Last updated: 27 June 2026
Swiss digital asset bank Sygnum says the hunt for a single stablecoin winner is over, because its institutional clients no longer want one coin to win. Asset managers and corporate treasuries are asking for stablecoins, tokenized bank deposits and tokenized money market funds that run interchangeably on the same rails, the bank argues in its latest research, with the view reported by CoinDesk on June 11, 2026. That reframes the whole debate. The question stops being which token wins and becomes which infrastructure carries all of them.
Key Highlights
- Sygnum says institutional clients want multiple tokenized cash instruments operating interchangeably on a single platform, not one dominant stablecoin.
- TCB computed from DefiLlama data on June 12, 2026 that Tether and USDC together hold 83.2 percent of the $314.5 billion dollar stablecoin supply.
- Sygnum, UBS and PostFinance are piloting public yet permissioned blockchain models for tokenized cash.
- Euro stablecoins without strong bank backing have gained almost no traction against dollar incumbents.
Two Issuers Hold 83 Percent and It Does Not Matter
On the issuance side, the winner question already has an answer. TCB pulled DefiLlama data on June 12, 2026: the total dollar stablecoin supply stands at $314.5 billion, with Tether at $186.7 billion and USDC at $74.9 billion. The two together control 83.2 percent of the market.
Sygnum’s point is that this concentration tells you nothing about where banking rails go next. Issuance is concentrated. Usage is fragmenting.
Banks are not trying to dethrone Tether. They are building the layer where a Tether balance, a tokenized deposit and a tokenized money market fund become interchangeable forms of cash, a race in which JPMorgan still gives stablecoins the settlement edge.
The incumbents keep expanding beyond issuance too. Tether’s purchase of SoftBank’s stake in Twenty One Capital shows the largest issuer converting stablecoin profits into hard assets, hardly a market waiting for a new winner to emerge.
What Sygnum Means by the End of the Stablecoin Winner Narrative
The stablecoin winner narrative assumed corporate treasuries would standardize on one token the way the internet standardized on one protocol. Sygnum says client behavior points the other way. Large allocators want a multi instrument setup where each form of tokenized cash serves a different job: stablecoins for settlement speed, tokenized deposits for bank relationships, tokenized money market funds for yield.

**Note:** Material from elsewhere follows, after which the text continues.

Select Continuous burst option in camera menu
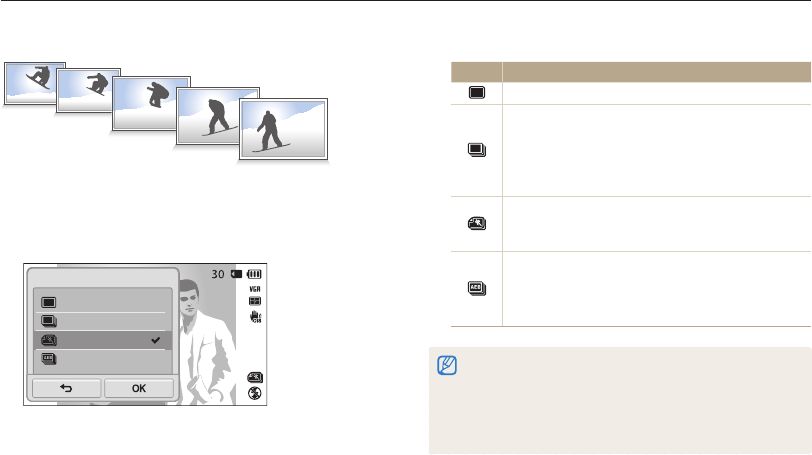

That demand is pushing Sygnum and larger lenders including UBS and PostFinance toward public yet permissioned blockchain pilots. Public infrastructure keeps them connected to onchain finance. Permissioned access keeps regulators comfortable.

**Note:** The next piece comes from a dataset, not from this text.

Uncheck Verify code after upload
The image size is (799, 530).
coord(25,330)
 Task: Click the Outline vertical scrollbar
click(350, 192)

It is the same infrastructure thesis that has Wall Street analysts valuing crypto firms as plumbing rather than as token bets.

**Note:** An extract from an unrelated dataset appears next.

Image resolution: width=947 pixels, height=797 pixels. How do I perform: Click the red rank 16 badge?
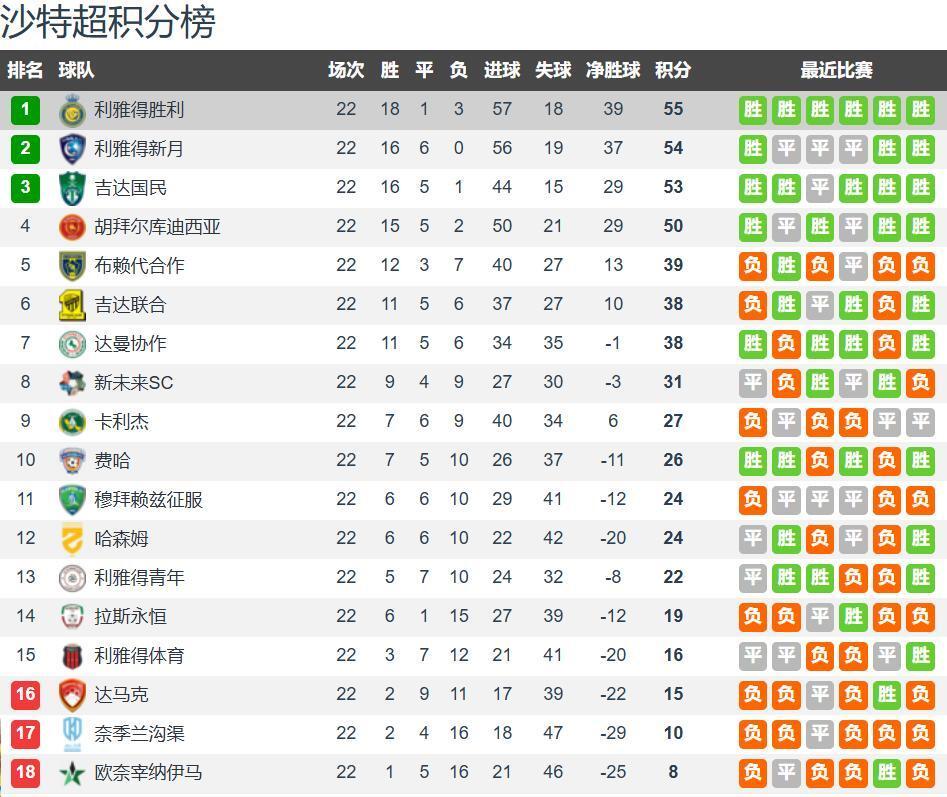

Europe Is Where the Theory Gets Tested
The multi rail push collides with European policy. The ECB has pushed back on euro stablecoin proposals and warned finance ministers against easing issuance rules, preferring central bank led solutions. Meanwhile a pan European stablecoin effort has expanded to 37 lenders and Germany’s AllUnity is planning a Swedish krona stablecoin.
The traction problem is real. Non dollar stablecoins are struggling to crack 0.5 percent of market share, which supports Sygnum’s claim that tokens without bank integration stall.
The US is running the opposite experiment. The Clarity Act would cement dollar stablecoins in law while banning yield on them, and commercial deals like Hyperliquid’s USDC arrangement keep concentrating usage around the incumbents.
The TCB View
TCB believes Sygnum is right about the direction: banks will treat tokenized cash like a portfolio, not a contest. The 83.2 percent issuance duopoly and the multi rail bank pilots can both be true.
Our read: watch whether euro stablecoins climb past 0.5 percent of supply by year end. If they cannot, the bank led multi instrument model becomes Europe’s only viable onchain cash strategy.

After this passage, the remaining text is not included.